Aminopterin is the "parent" of the commonly prescribed, cancer-fighting drug methotrexate. Originally tested in the 1940s, it fell out of favor with doctors because of concerns about toxicity and difficulties synthesizing it. In recent years, Dr. Barton Kamen, a professor of pediatrics and pharmacology at UT Southwestern, has taken a new look at the drug to see if it might prove effective in treating patients -- particularly children with leukemia -- whose cancer does not respond to methotrexate.
The pediatrician doesn't usually treat adults, but Ingrid Cofield, a 49-year-old woman from Rowlett, Texas, is glad he made an exception.
Cofield was one of several adults Kamen enrolled in a Phase I trial of the drug aminopterin last year.
Phase I trials usually are conducted to see what doses of drugs patients can tolerate. But the aminopterin made a tumor in Cofield's liver disappear.
"I didn't expect this at all," Cofield said. "I thought maybe it would become a little smaller, but not that it would all go away."
Cofield originally was diagnosed with endometrial cancer in 1993. She had a hysterectomy to remove her cancerous uterus and then went through chemotherapy. The cancer was gone for a year, but then she discovered a lump in her groin. Hormonal therapy prevented enlargement for a while, but the lump started growing again. She again underwent chemotherapy, but tests soon showed the tumor had spread to her liver.
Dr. David Scott Miller, an associate professor of obstetrics and gynecology and holder of the Dallas Foundation Chair in Gynecologic Oncology at UT Southwestern, was Cofield's doctor. Knowing of Kamen's aminopterin trial, Miller referred her to Kamen, and Cofield was enrolled in the study.
"I've always been a fighter," said Cofield, who won the women's master's division of the 1988 and 1989 White Rock marathons. "They gave me a choice of going home and living what life I had left or trying the experimental treatment. I said, 'I'd try it.'"
Of the 20 patients who participated in the Phase I trial, three others also showed a positive response to the aminopterin: an 8-year-old boy with a nerve-sheath tumor, a 10-year-old boy with acute-myelogenous leukemia (AML) and a 4-year-old girl with a neuroectodermal tumor.
Kamen presented his findings to the American Society for Clinical Oncology (ASCO) in May.

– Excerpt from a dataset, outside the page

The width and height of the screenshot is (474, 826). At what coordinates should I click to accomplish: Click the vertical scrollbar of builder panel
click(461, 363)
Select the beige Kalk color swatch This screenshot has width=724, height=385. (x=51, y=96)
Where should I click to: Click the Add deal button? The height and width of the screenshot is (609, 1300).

"This is terrific news for the patients and terrific news for us," said Kamen, holder of the Carl B. and Florence E. King Foundation Distinguished Chair in Pediatric Oncology Research. "In the 20 years I've been doing this, I can't remember this many responses in a Phase I trial. This means we can be optimistic we have an effective drug."

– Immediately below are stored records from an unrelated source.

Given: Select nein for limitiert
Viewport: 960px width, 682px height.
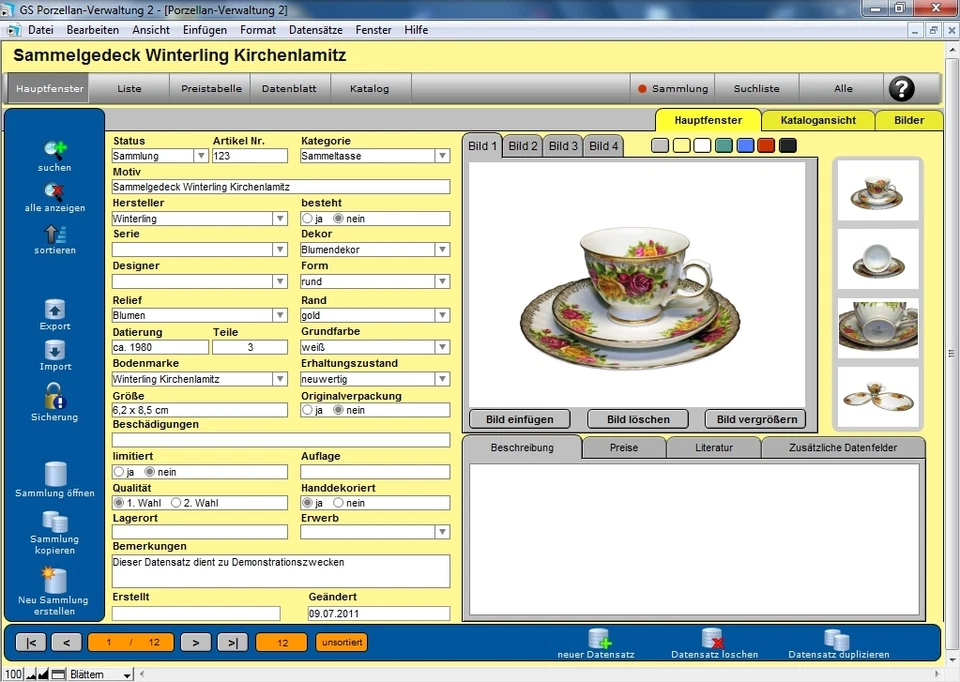Looking at the screenshot, I should (x=150, y=471).
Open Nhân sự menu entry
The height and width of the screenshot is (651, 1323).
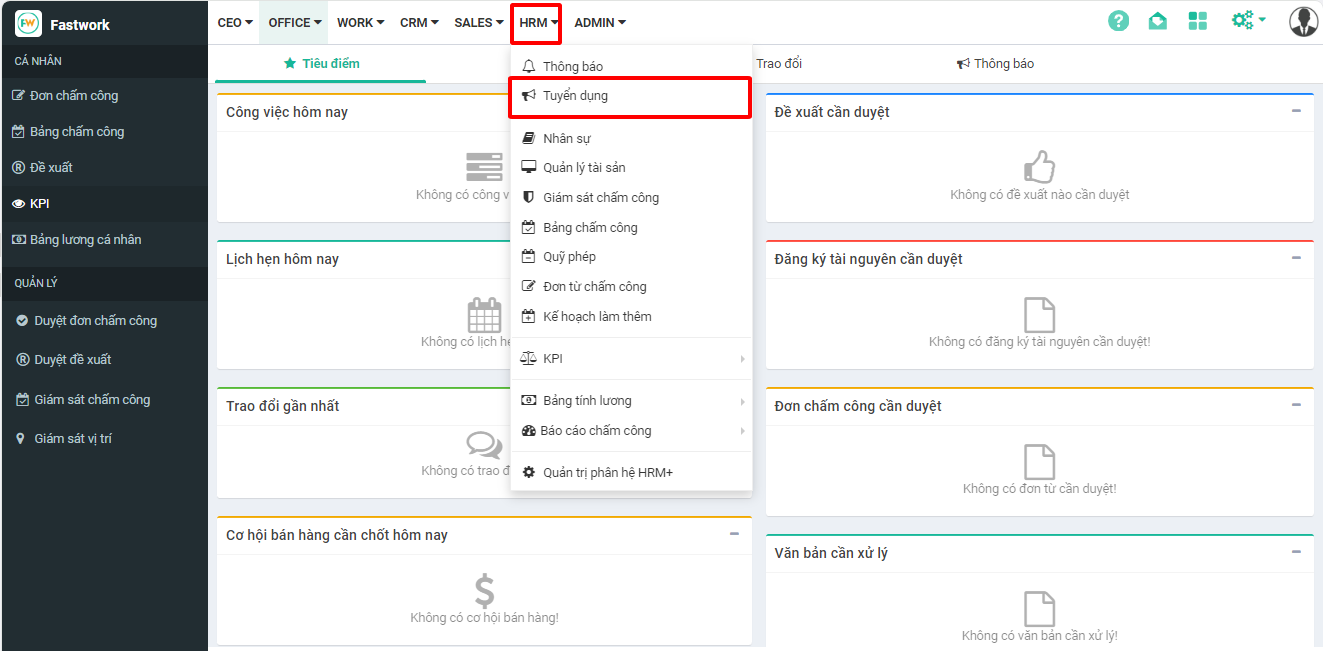566,139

The FDA-funded Phase II clinical trial of the drug is already under way. The first patient enrolled in the trial, which focuses on leukemia patients, is in complete remission.
Four other institutions are participating in the Phase II study: The University of Chicago Division of the Biological Sciences Pritzker School of Medicine, St. Jude Children's Research Hospital in Memphis, UT M.D. Anderson Cancer Center in Houston and UT Health Science Center at San Antonio.
Because of aminopterin's success in Cofield, doctors at UT Southwestern also are beginning a separate clinical trial of the drug on women with persistent or recurrent endometrial cancer.
Cofield, meanwhile, still cannot be considered cured, but Kamen said her complete remission means she is much more likely to be cancer-free in the future.
The aminopterin is made for UT Southwestern by ILEX Oncology of San Antonio.